Corporations and other male-driven institutions have long used sex to attract male (and female) consumers. The Portland Trail Blazers are certainly no exception as they are part of an institution that perpetuates severe beauty, gender, race, and socioeconomic stereotypes and norms. While sexy women are not the main product, they are part of an overall package that in part promises sex ( in the form of women reenacting sexual acts) as a perk or byproduct of attending an NBA game. The dancers are not supposed to dance, they are selling sex and in this, the BlazerDancers are nothing more than an extremely cheap commodity.
And each year, NBA organizations push the envelope a little more by upping the ante on the commodification of women's bodies. The clothes cover less, the routines are more sexual and the women are marketed less as humans and more as a group of sex pots created just for us. I am sure the women on the BlazerDancer squad have great personal histories and have achieved many things that have nothing to do with the way they look, but the Blazers’ organization renders all of that irrelevant, cutting away everything except what the NBA deems the most important-their bodies.
Naomi Wolf says in
The Beauty Myth, “images that flatten sex into “beauty“ and flatten the beauty into something inhuman... Are politically and socioeconomically welcome”. Reinforcing Wolf’s theory, the NBA portrays the dance squads to be legitimate and appropriate forms of entertainment, all the while knowing the sex is what matters, not the dancing. And in this, women are relegated to one of the three stereotypical roles as child bearer, sex-pot for men, and a slave to beauty- all of which are means to control women and maintain patriarchy. While some NBA organizations are still trying to front with the excuse that the dance squads are indeed just that, the Trail Blazers don’t even pretend anymore, allowing fans to vote on the appearance of the cheer squad and thus completely dehumanizing women.
I love basketball and feel the sport has taken many great steps in trying to improve its public image. The NBACares campaign and Basketball Without Borders have no doubt helped many communities. Even as the two programs are obvious PR stunts to shore up fan approval, there is some good that comes of them. But the rampant sexism displayed by my favorite sport team never ceases to enrage me and completely negates any strides the league has made in their NBACares campaign. The sexist and degrading displays, which commodify and fetishize women continue every year, each season getting more and more egregious. This is in spite of the fact that the NBA tries to make itself out to be a family activity, that the NBA spends billions on PR campaigns and that over 50% of the fan base is comprised of women.

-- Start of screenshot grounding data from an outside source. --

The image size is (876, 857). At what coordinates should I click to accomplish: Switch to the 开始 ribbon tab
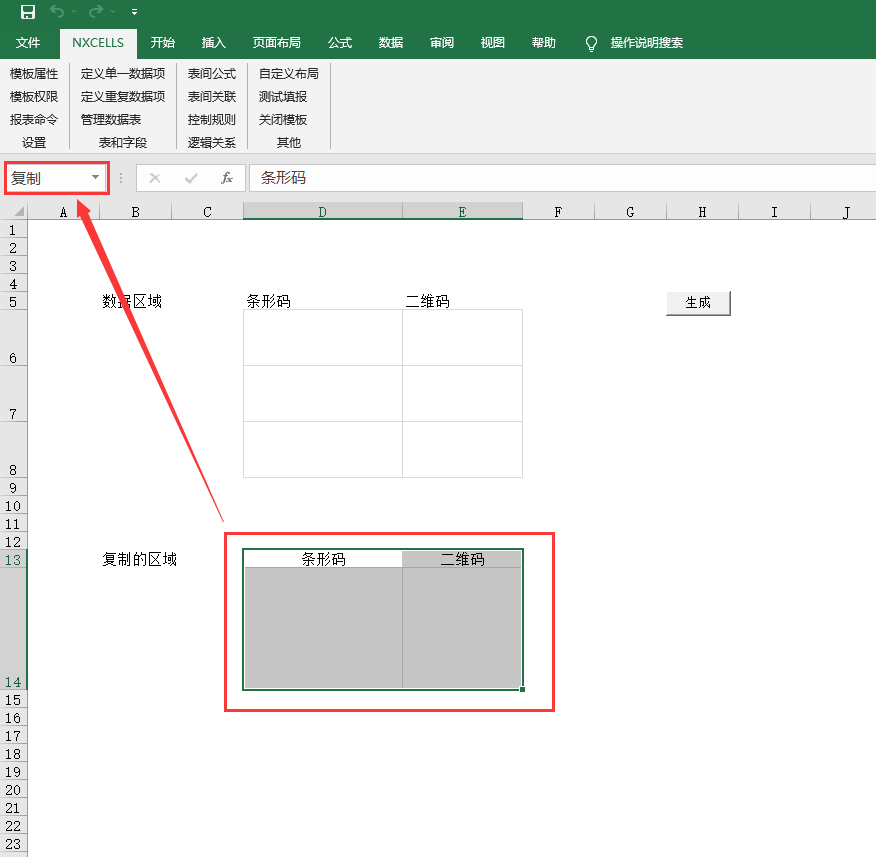point(163,43)
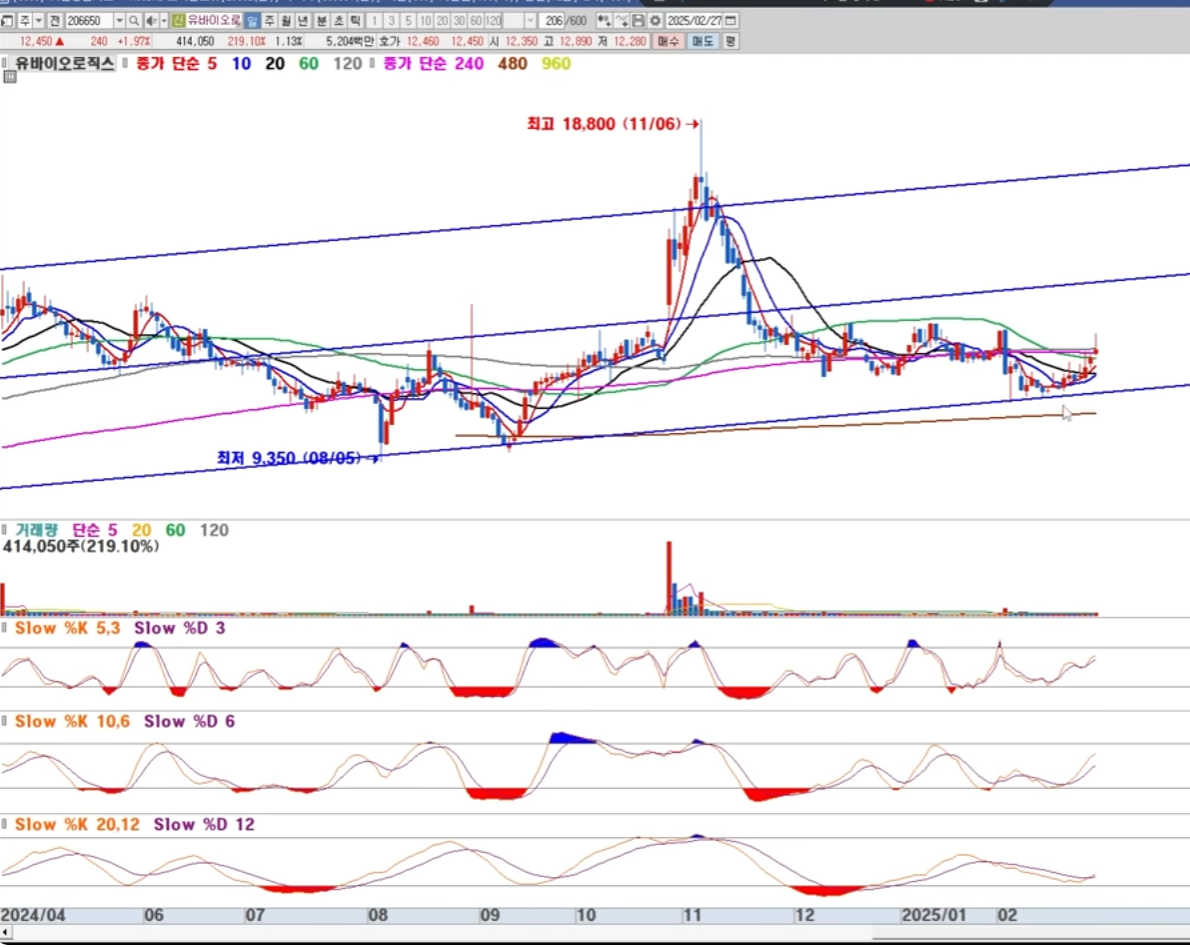This screenshot has width=1190, height=947.
Task: Open chart settings gear icon
Action: coord(655,20)
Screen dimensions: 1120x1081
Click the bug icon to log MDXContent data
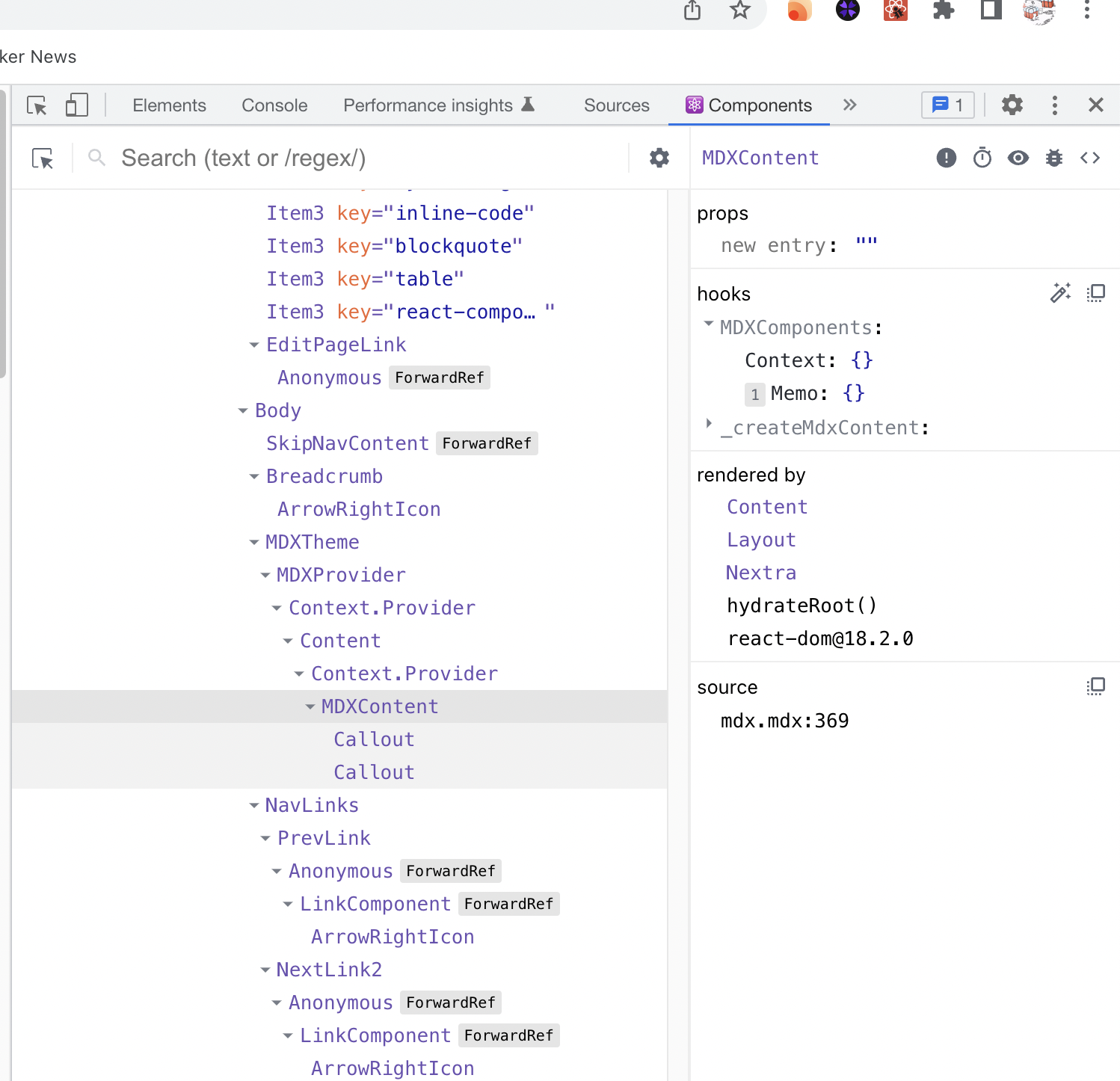pos(1053,158)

The Rose Garden should not be a gentlemen’s club and as the shiteous teams of the mid 2000’s here in Portland proved, if the team on the court is bad, no amount of sex routines will get people into the Rose Garden. There simply is no need for the sport to maintain the male-dominated sex atmosphere, because what fans in Portland ultimately care about is whether Greg Oden is healthy and the Blazers can get to the 2nd round of the playoffs.